For more than a decade now, marine sciences at Kiel University have had a strong interdisciplinary orientation and have been researching in larger alliances with the state's non-university research institutions. This unique breadth from the natural sciences, the humanities and the social and societal sciences, which is mainly bundled in the Kiel Marine Science (KMS) priority research area, now acquires a new dimension with the transdisciplinary research at CeOS, which also underpins Kiel University’s claim to not only share research findings with society, but also to develop them.
"We want to be visible as a globally networked university and in doing so, we are particularly focusing on activities that have an impact beyond individual faculties. The transdisciplinary research agenda of the Center for Ocean and Society therefore not only strengthens marine sciences at Kiel University, but we are also specifically expanding the interdisciplinary integration of the university in the area of knowledge transfer and exchange with society," said Kiel University President Professor Simone Fulda in her welcoming address, emphasizing the importance of such a platform for marine sciences in Kiel. "We are happy that with Professor Riekhof we have been able to win over an internationally renowned expert for this task, who is already researching at the interface of different disciplines with her topic of natural resource management".
The Center for Ocean and Society is firmly integrated into the priority research area Kiel Marine Science at Kiel University.
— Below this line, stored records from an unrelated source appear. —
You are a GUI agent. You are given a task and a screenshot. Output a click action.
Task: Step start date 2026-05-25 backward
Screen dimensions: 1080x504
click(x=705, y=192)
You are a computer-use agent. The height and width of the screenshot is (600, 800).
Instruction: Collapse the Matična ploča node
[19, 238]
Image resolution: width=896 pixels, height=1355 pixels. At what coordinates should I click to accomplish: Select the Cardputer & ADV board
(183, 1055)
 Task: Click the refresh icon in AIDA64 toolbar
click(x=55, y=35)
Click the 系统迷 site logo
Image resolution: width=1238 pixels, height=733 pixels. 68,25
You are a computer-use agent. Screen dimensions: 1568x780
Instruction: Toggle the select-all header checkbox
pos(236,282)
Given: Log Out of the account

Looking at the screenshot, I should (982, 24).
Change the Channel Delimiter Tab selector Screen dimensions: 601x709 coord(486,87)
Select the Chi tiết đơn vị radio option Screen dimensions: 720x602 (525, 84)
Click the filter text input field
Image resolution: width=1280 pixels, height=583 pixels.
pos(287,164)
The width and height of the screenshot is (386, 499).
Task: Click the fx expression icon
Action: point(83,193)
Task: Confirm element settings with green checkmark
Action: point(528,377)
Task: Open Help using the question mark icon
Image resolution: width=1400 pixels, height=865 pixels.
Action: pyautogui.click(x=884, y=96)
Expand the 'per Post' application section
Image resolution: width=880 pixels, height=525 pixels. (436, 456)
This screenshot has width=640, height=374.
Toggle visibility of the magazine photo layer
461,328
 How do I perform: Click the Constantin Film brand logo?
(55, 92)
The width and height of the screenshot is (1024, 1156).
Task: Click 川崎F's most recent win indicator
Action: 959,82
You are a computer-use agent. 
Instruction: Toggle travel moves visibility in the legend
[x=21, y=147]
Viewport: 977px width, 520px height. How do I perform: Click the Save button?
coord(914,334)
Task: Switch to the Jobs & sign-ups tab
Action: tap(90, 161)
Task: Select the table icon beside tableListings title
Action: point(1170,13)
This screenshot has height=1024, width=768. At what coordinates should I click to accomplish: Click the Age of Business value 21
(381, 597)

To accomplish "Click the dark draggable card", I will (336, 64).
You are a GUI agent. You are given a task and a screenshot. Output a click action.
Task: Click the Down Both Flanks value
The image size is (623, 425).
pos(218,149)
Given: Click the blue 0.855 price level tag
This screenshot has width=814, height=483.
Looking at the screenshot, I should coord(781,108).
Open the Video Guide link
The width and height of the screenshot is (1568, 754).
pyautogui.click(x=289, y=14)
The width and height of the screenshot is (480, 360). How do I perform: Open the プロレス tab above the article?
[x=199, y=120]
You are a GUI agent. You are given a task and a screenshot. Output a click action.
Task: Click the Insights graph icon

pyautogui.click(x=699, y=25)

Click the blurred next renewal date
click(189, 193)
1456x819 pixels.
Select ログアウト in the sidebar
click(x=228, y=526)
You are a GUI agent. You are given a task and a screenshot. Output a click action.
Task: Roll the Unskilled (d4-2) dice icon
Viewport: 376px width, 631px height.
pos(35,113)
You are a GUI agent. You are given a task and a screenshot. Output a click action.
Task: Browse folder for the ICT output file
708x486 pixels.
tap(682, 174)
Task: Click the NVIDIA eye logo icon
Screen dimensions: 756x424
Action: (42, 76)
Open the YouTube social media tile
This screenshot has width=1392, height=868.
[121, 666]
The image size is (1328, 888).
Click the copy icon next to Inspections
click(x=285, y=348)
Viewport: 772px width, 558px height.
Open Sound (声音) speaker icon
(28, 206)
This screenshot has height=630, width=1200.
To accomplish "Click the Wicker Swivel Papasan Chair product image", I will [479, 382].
More than 40 research groups from seven faculties pool their expert knowledge in this research area. As at hardly any other institution in Germany, the Center for Ocean and Society is interdisciplinary in its approach to research and education of future generations and is oriented towards the sustainability goals of the United Nations in the context of Agenda 2030: "We see, particularly in the international context of the UN Decade for Ocean Research, which starts next year, that marine science research will become a futurology in the closest dialogue with different actors in society," explains KMS Director Professor Ralph Schneider from the Institute of Geosciences at Kiel University, explaining the intention of the research focus for the establishment of a separate center. "We wanted to institutionalize our claim to bundle our research at the interface between man and the sea. Only in this way can we achieve a new dimension in the transfer of results. The Center for Ocean and Society should develop in the long term into an expert platform for all marine scientists who implement transdisciplinary projects," Schneider underlines the objective.
The ceremonial opening of the Center for Ocean and Society was transferred from the atrium of the Marine Equipment Park of the Institute for Geosciences at Kiel University to the Laurispark by Livestream. A few months ago, the Center for Ocean and Society moved into its new premises here in the immediate vicinity.